======== INFORMATION GIVEN

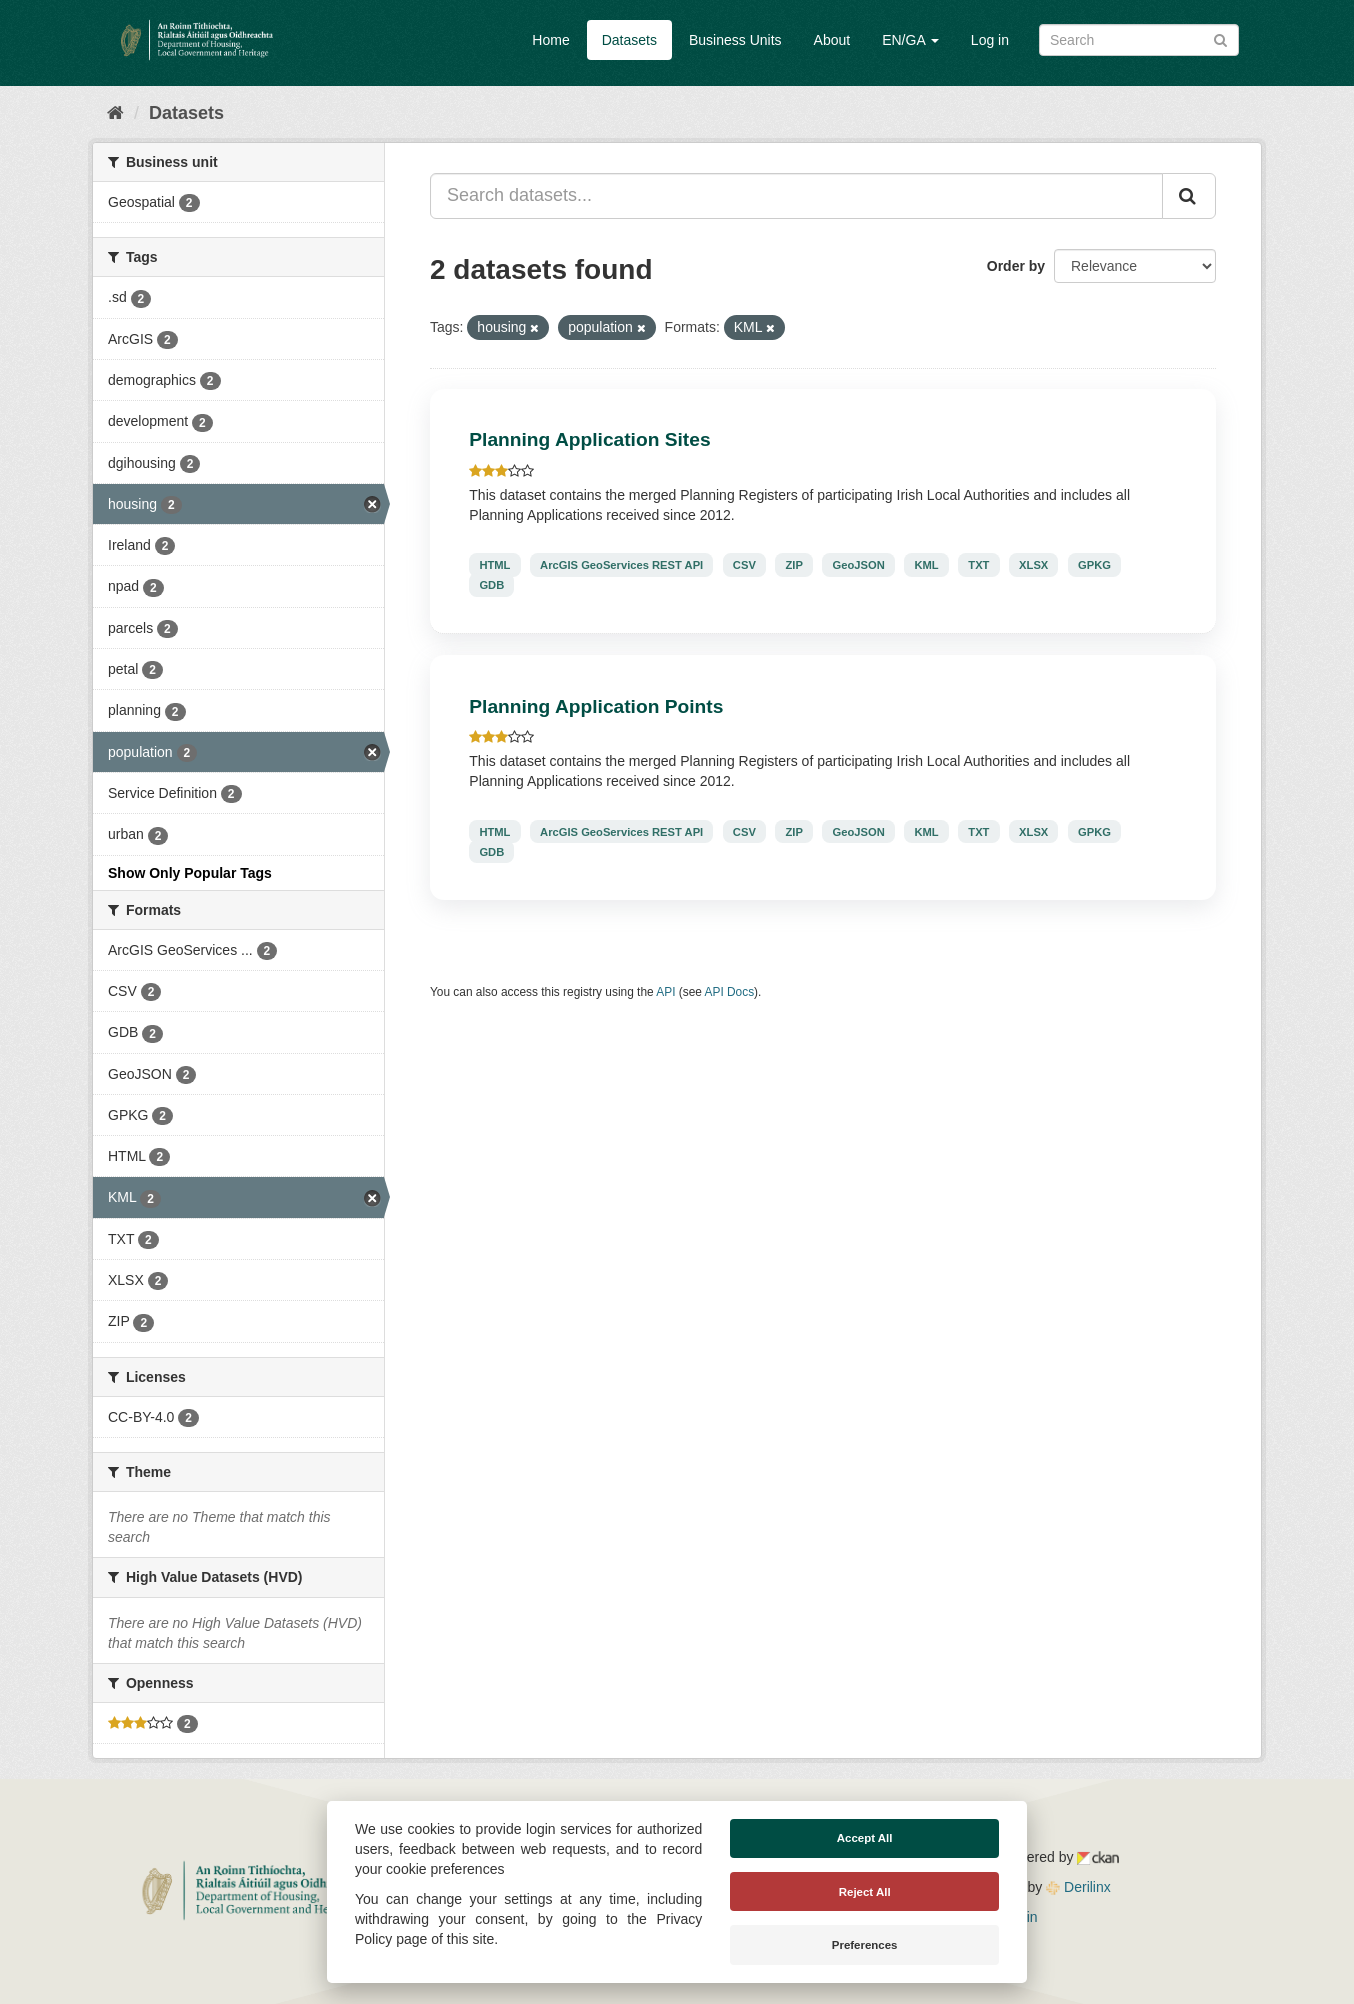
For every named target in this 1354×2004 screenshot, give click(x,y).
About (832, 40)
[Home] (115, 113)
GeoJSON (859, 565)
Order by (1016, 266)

================
======== INFORMATION GIVEN

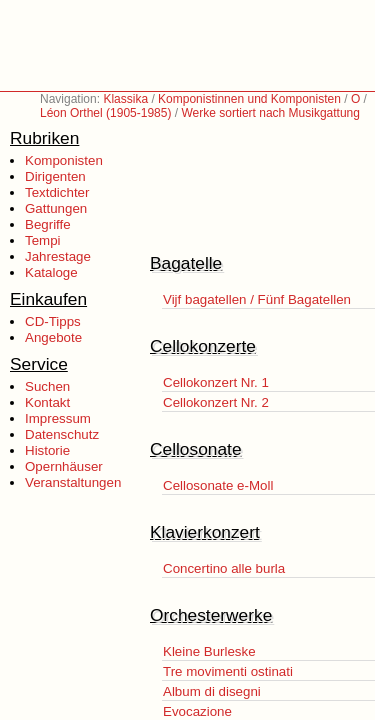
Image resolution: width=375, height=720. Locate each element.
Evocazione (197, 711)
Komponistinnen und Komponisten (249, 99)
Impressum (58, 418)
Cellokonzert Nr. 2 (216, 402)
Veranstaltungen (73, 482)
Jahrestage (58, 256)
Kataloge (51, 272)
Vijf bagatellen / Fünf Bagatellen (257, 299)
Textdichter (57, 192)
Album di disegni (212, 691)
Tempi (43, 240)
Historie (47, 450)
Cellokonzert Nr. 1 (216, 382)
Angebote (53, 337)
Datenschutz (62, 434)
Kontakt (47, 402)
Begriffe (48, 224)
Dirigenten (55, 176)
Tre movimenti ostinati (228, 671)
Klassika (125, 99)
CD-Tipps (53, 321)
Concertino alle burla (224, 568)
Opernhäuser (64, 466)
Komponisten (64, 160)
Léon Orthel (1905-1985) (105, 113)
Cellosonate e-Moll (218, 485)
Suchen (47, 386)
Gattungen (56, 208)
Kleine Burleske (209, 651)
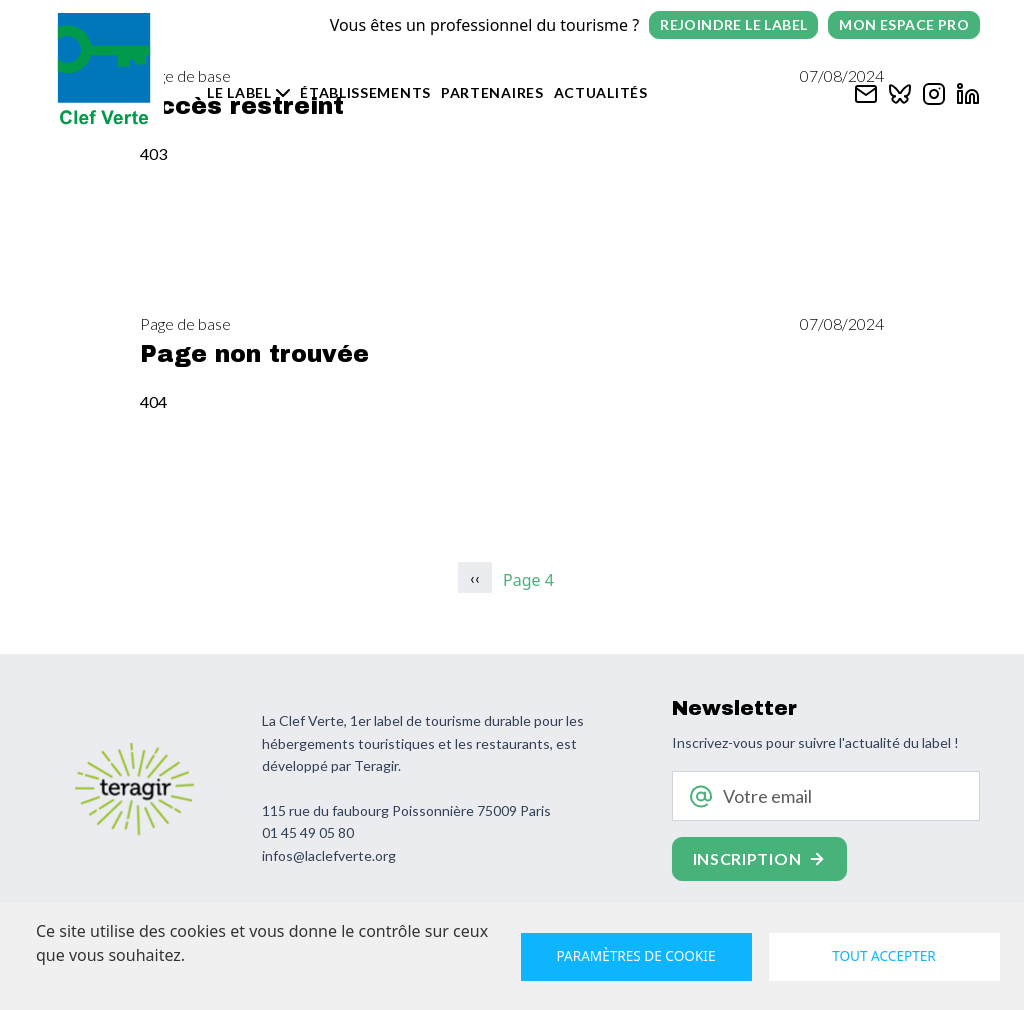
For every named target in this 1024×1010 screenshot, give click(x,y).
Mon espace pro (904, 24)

================

EXERCISE TASK
Rewrite the records starting with the line containing "For every named target in this 1354×2004" and going on through the line containing "GeoJSON (859, 565)", replacing "named" with "labeled" and leaving everything else unchanged.

FULL OUTPUT
For every labeled target in this 1354×2004 screenshot, give click(x,y).
About (832, 40)
[Home] (115, 113)
GeoJSON (859, 565)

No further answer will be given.